K3s, as it’s called—a play on “K8s,” a common abbreviation for Kubernetes—is aimed mainly at the edge computing and standalone device markets, but can also support scenarios such as a self-contained Kubernetes-powered app distribution. The x86-64, ARM64, and ARMv7 platform architectures are all supported.

K3s uses a variety of techniques to squeeze a Kubernetes distribution into 512 MB of RAM, using a single 40 MB binary. K3s omits many features that bloat up most Kubernetes distributions, such as rarely used plug-ins, and consolidates the various functions of a Kubernetes distribution into a single process. Nevertheless, Rancher Labs claims K3s passes CNCF’s “Certified Kubernetes  Distribution” tests.

Most of what has been removed is “alpha functionality that is disabled by default or old features that have been deprecated, such as old API groups, which are still shipped in a standard deployment,” according to Rancher Labs’s press notes. New Kubernetes deployments would not use those features anyway, since they exist solely for the sake of backwards compatibility. The vast majority of those features were implemented as plug-ins, meaning they can be re-implemented if needed.

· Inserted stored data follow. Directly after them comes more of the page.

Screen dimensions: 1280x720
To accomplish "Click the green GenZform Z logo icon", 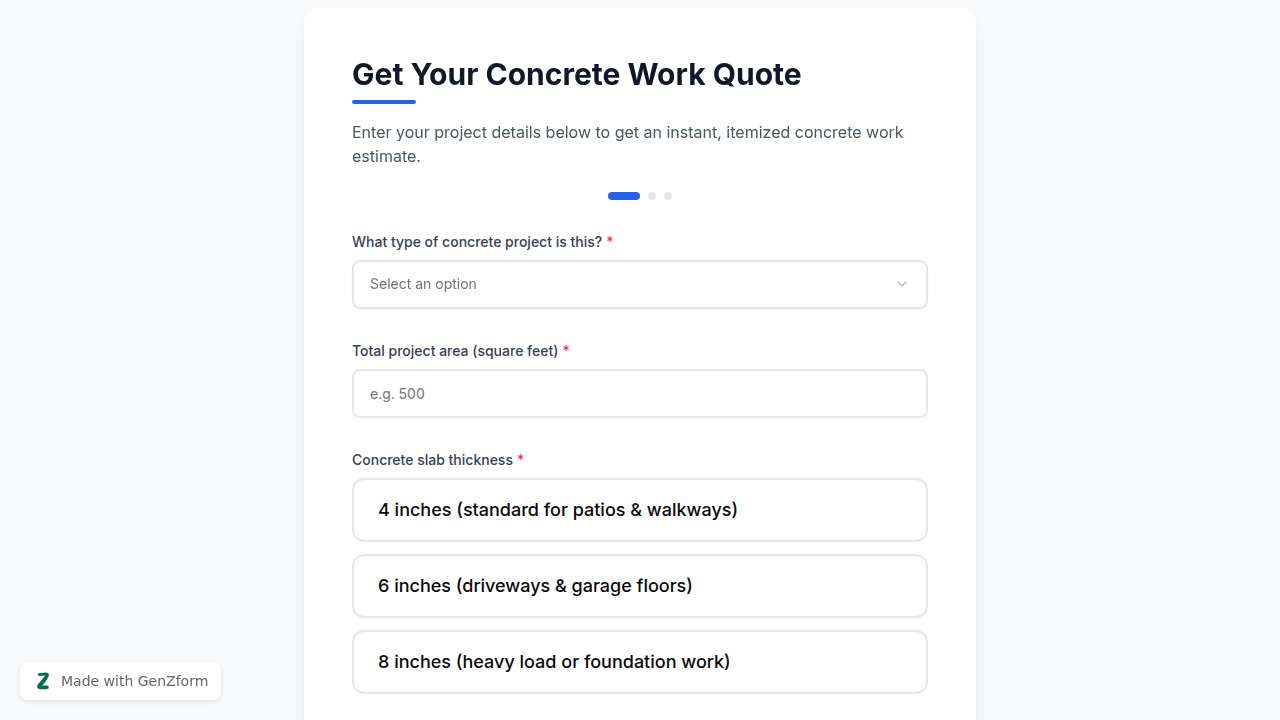I will (43, 681).
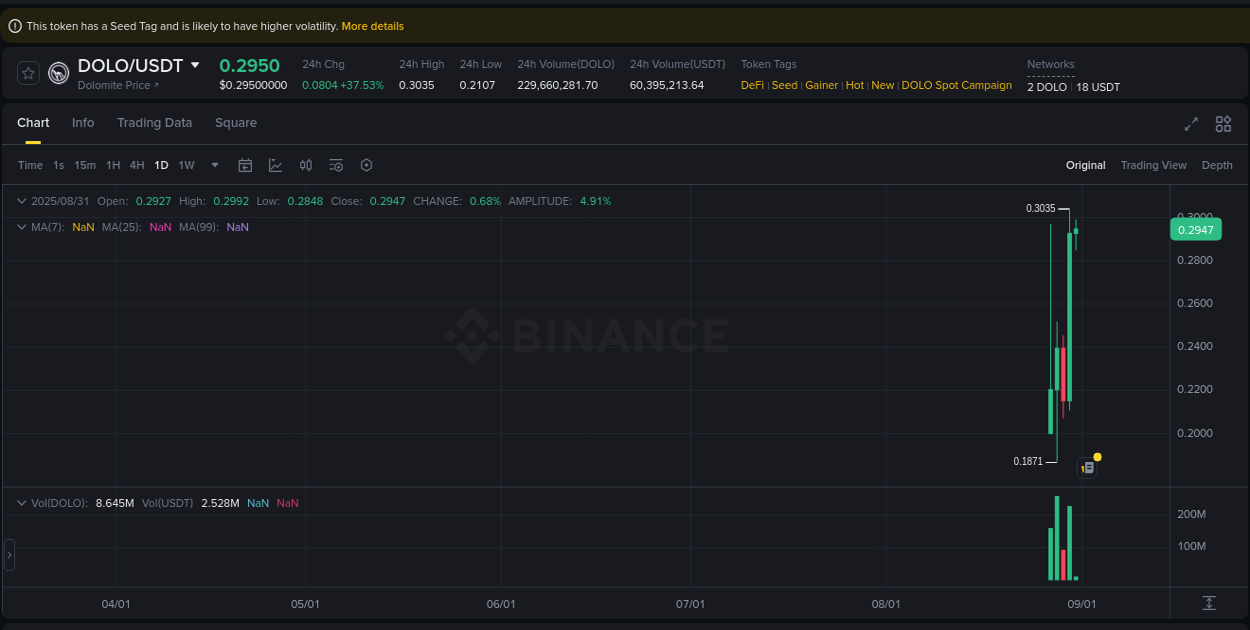
Task: Collapse the Vol(DOLO) indicator panel
Action: (x=21, y=502)
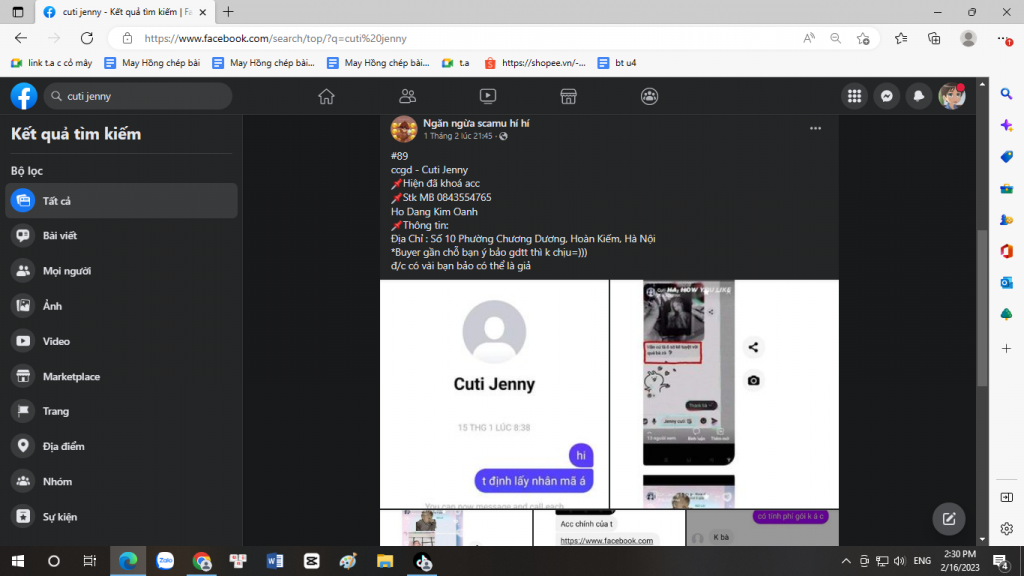This screenshot has height=576, width=1024.
Task: Select the Bài viết filter
Action: pyautogui.click(x=60, y=236)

K3s also replaces components commonly found in the Kubernetes stack with less resource-intensive substitutes. Instead of a full instance of Docker as the runtime engine for containers, K3s uses Docker’s core container runtime, Containerd. This way, many elements normally included with Docker can be omitted.

Another Kubernetes component, Etcd—the distributed database used for tracking state across a cluster—can be swapped out for SQLite, as SQLite uses fewer resources.

K3s is currently being offered as an open source project with no official support by Rancher Labs, but the company believes it will begin to offer official support by the third quarter of 2019.